Requirement — Repeat the records below verbatim.

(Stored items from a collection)
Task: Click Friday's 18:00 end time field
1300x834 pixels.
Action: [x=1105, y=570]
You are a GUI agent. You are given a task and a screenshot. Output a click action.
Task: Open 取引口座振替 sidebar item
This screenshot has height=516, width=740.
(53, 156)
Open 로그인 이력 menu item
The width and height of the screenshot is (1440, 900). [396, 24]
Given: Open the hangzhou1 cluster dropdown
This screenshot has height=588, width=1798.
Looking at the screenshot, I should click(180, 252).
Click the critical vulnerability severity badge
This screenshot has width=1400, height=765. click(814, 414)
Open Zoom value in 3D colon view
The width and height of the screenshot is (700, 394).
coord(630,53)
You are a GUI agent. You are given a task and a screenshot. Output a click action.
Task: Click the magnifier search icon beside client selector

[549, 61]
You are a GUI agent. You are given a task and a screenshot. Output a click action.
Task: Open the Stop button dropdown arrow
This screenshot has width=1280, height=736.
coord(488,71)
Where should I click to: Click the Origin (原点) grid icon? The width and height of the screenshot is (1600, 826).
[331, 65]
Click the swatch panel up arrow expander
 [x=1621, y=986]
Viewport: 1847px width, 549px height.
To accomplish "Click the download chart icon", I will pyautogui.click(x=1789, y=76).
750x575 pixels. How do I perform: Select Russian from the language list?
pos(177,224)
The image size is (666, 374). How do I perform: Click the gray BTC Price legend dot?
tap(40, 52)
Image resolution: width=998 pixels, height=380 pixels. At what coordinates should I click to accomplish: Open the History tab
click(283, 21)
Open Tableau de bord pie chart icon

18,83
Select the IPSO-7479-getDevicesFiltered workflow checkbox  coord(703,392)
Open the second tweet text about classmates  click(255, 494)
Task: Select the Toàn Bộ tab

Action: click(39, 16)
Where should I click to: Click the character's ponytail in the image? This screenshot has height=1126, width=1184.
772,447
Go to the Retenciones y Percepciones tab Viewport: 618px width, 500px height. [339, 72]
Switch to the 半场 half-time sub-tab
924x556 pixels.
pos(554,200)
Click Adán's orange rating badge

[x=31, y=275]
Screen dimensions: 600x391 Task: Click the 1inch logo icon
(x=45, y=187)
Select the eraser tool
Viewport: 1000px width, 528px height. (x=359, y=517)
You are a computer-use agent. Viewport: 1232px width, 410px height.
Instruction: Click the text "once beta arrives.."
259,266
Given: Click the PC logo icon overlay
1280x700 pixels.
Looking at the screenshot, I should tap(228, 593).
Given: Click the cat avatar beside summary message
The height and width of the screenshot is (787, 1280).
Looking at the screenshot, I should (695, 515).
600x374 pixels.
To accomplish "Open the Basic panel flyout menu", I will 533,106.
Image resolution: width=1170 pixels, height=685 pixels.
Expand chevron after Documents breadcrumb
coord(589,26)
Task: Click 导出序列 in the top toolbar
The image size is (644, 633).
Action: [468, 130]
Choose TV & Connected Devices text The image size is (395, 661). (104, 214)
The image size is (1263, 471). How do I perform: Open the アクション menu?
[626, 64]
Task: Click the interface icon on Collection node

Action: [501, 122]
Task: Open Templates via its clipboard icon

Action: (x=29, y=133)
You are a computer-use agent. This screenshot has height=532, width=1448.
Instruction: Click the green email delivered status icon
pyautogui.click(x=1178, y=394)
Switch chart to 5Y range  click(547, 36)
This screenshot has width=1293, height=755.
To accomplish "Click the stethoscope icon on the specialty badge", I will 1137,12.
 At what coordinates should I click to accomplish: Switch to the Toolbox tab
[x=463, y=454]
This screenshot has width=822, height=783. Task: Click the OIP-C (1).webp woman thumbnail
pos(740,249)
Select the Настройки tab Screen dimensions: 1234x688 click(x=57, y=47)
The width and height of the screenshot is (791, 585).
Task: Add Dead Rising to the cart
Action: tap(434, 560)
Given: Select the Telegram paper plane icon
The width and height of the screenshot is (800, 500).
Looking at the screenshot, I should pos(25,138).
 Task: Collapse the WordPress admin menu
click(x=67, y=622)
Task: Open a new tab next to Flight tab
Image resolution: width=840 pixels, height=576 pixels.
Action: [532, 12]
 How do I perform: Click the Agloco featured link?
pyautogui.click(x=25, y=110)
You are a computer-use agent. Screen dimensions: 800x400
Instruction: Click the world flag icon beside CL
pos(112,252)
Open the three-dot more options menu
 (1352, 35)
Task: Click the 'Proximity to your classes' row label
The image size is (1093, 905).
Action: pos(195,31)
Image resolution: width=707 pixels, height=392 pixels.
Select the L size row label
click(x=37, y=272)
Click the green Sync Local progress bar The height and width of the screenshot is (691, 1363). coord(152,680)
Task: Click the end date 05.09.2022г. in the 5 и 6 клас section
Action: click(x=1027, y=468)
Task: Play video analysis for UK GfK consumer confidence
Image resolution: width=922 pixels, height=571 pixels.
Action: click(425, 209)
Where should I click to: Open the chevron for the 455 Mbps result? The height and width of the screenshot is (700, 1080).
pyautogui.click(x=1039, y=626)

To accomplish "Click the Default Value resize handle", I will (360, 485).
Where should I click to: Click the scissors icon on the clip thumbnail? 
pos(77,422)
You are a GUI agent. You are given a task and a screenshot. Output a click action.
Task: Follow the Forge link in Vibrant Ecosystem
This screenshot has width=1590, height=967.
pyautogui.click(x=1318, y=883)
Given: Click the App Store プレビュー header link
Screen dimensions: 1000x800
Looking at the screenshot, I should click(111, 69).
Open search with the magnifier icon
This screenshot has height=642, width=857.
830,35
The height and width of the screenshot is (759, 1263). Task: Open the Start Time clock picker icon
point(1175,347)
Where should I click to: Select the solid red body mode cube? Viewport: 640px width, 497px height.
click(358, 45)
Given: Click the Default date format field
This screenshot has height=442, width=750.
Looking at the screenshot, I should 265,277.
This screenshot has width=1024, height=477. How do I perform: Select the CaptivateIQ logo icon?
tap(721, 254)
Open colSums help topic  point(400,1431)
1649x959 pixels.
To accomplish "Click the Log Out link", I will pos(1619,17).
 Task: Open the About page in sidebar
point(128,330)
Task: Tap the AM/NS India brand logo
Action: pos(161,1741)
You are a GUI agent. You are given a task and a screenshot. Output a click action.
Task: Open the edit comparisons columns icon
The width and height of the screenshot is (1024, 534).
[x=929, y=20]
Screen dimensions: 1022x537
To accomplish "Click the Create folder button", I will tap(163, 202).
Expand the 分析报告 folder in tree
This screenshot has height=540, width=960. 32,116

Your response —
Task: Click Friday's 18:00 end time field
1300x834 pixels.
Action: [x=1105, y=570]
You are a GUI agent. You are given a task and a screenshot. Output a click action.
Task: Open 取引口座振替 sidebar item
This screenshot has height=516, width=740.
(53, 156)
Open 로그인 이력 menu item
The width and height of the screenshot is (1440, 900). [396, 24]
Given: Open the hangzhou1 cluster dropdown
This screenshot has height=588, width=1798.
Looking at the screenshot, I should click(180, 252).
Click the critical vulnerability severity badge
This screenshot has width=1400, height=765. click(814, 414)
Open Zoom value in 3D colon view
The width and height of the screenshot is (700, 394).
coord(630,53)
You are a GUI agent. You are given a task and a screenshot. Output a click action.
Task: Click the magnifier search icon beside client selector

[549, 61]
You are a GUI agent. You are given a task and a screenshot. Output a click action.
Task: Open the Stop button dropdown arrow
This screenshot has width=1280, height=736.
coord(488,71)
Where should I click to: Click the Origin (原点) grid icon? The width and height of the screenshot is (1600, 826).
[331, 65]
Click the swatch panel up arrow expander
 [x=1621, y=986]
Viewport: 1847px width, 549px height.
To accomplish "Click the download chart icon", I will pyautogui.click(x=1789, y=76).
750x575 pixels. How do I perform: Select Russian from the language list?
pos(177,224)
The image size is (666, 374). How do I perform: Click the gray BTC Price legend dot?
tap(40, 52)
Image resolution: width=998 pixels, height=380 pixels. At what coordinates should I click to accomplish: Open the History tab
click(283, 21)
Open Tableau de bord pie chart icon

18,83
Select the IPSO-7479-getDevicesFiltered workflow checkbox  coord(703,392)
Open the second tweet text about classmates  click(255, 494)
Task: Select the Toàn Bộ tab

Action: click(39, 16)
Where should I click to: Click the character's ponytail in the image? This screenshot has height=1126, width=1184.
772,447
Go to the Retenciones y Percepciones tab Viewport: 618px width, 500px height. [339, 72]
Switch to the 半场 half-time sub-tab
924x556 pixels.
pos(554,200)
Click Adán's orange rating badge

[x=31, y=275]
Screen dimensions: 600x391 Task: Click the 1inch logo icon
(x=45, y=187)
Select the eraser tool
Viewport: 1000px width, 528px height. (x=359, y=517)
You are a computer-use agent. Viewport: 1232px width, 410px height.
Instruction: Click the text "once beta arrives.."
259,266
Given: Click the PC logo icon overlay
1280x700 pixels.
Looking at the screenshot, I should tap(228, 593).
Given: Click the cat avatar beside summary message
The height and width of the screenshot is (787, 1280).
Looking at the screenshot, I should (695, 515).
600x374 pixels.
To accomplish "Open the Basic panel flyout menu", I will 533,106.
Image resolution: width=1170 pixels, height=685 pixels.
Expand chevron after Documents breadcrumb
coord(589,26)
Task: Click 导出序列 in the top toolbar
The image size is (644, 633).
Action: [468, 130]
Choose TV & Connected Devices text The image size is (395, 661). (104, 214)
The image size is (1263, 471). How do I perform: Open the アクション menu?
[626, 64]
Task: Click the interface icon on Collection node

Action: [501, 122]
Task: Open Templates via its clipboard icon

Action: (x=29, y=133)
You are a computer-use agent. This screenshot has height=532, width=1448.
Instruction: Click the green email delivered status icon
pyautogui.click(x=1178, y=394)
Switch chart to 5Y range  click(547, 36)
This screenshot has width=1293, height=755.
To accomplish "Click the stethoscope icon on the specialty badge", I will 1137,12.
 At what coordinates should I click to accomplish: Switch to the Toolbox tab
[x=463, y=454]
This screenshot has width=822, height=783. Task: Click the OIP-C (1).webp woman thumbnail
pos(740,249)
Select the Настройки tab Screen dimensions: 1234x688 click(x=57, y=47)
The width and height of the screenshot is (791, 585).
Task: Add Dead Rising to the cart
Action: tap(434, 560)
Given: Select the Telegram paper plane icon
The width and height of the screenshot is (800, 500).
Looking at the screenshot, I should pos(25,138).
 Task: Collapse the WordPress admin menu
click(x=67, y=622)
Task: Open a new tab next to Flight tab
Image resolution: width=840 pixels, height=576 pixels.
Action: [532, 12]
 How do I perform: Click the Agloco featured link?
pyautogui.click(x=25, y=110)
You are a computer-use agent. Screen dimensions: 800x400
Instruction: Click the world flag icon beside CL
pos(112,252)
Open the three-dot more options menu
 (1352, 35)
Task: Click the 'Proximity to your classes' row label
The image size is (1093, 905).
Action: pos(195,31)
Image resolution: width=707 pixels, height=392 pixels.
Select the L size row label
click(x=37, y=272)
Click the green Sync Local progress bar The height and width of the screenshot is (691, 1363). coord(152,680)
Task: Click the end date 05.09.2022г. in the 5 и 6 клас section
Action: click(x=1027, y=468)
Task: Play video analysis for UK GfK consumer confidence
Image resolution: width=922 pixels, height=571 pixels.
Action: click(425, 209)
Where should I click to: Open the chevron for the 455 Mbps result? The height and width of the screenshot is (700, 1080).
pyautogui.click(x=1039, y=626)

To accomplish "Click the Default Value resize handle", I will (360, 485).
Where should I click to: Click the scissors icon on the clip thumbnail? 
pos(77,422)
You are a GUI agent. You are given a task and a screenshot. Output a click action.
Task: Follow the Forge link in Vibrant Ecosystem
This screenshot has width=1590, height=967.
pyautogui.click(x=1318, y=883)
Given: Click the App Store プレビュー header link
Screen dimensions: 1000x800
Looking at the screenshot, I should click(111, 69).
Open search with the magnifier icon
This screenshot has height=642, width=857.
830,35
The height and width of the screenshot is (759, 1263). Task: Open the Start Time clock picker icon
point(1175,347)
Where should I click to: Select the solid red body mode cube? Viewport: 640px width, 497px height.
click(358, 45)
Given: Click the Default date format field
This screenshot has height=442, width=750.
Looking at the screenshot, I should 265,277.
This screenshot has width=1024, height=477. How do I perform: Select the CaptivateIQ logo icon?
tap(721, 254)
Open colSums help topic  point(400,1431)
1649x959 pixels.
To accomplish "Click the Log Out link", I will pos(1619,17).
 Task: Open the About page in sidebar
point(128,330)
Task: Tap the AM/NS India brand logo
Action: pos(161,1741)
You are a GUI agent. You are given a task and a screenshot. Output a click action.
Task: Open the edit comparisons columns icon
The width and height of the screenshot is (1024, 534).
[x=929, y=20]
Screen dimensions: 1022x537
To accomplish "Click the Create folder button", I will tap(163, 202).
Expand the 分析报告 folder in tree
This screenshot has height=540, width=960. 32,116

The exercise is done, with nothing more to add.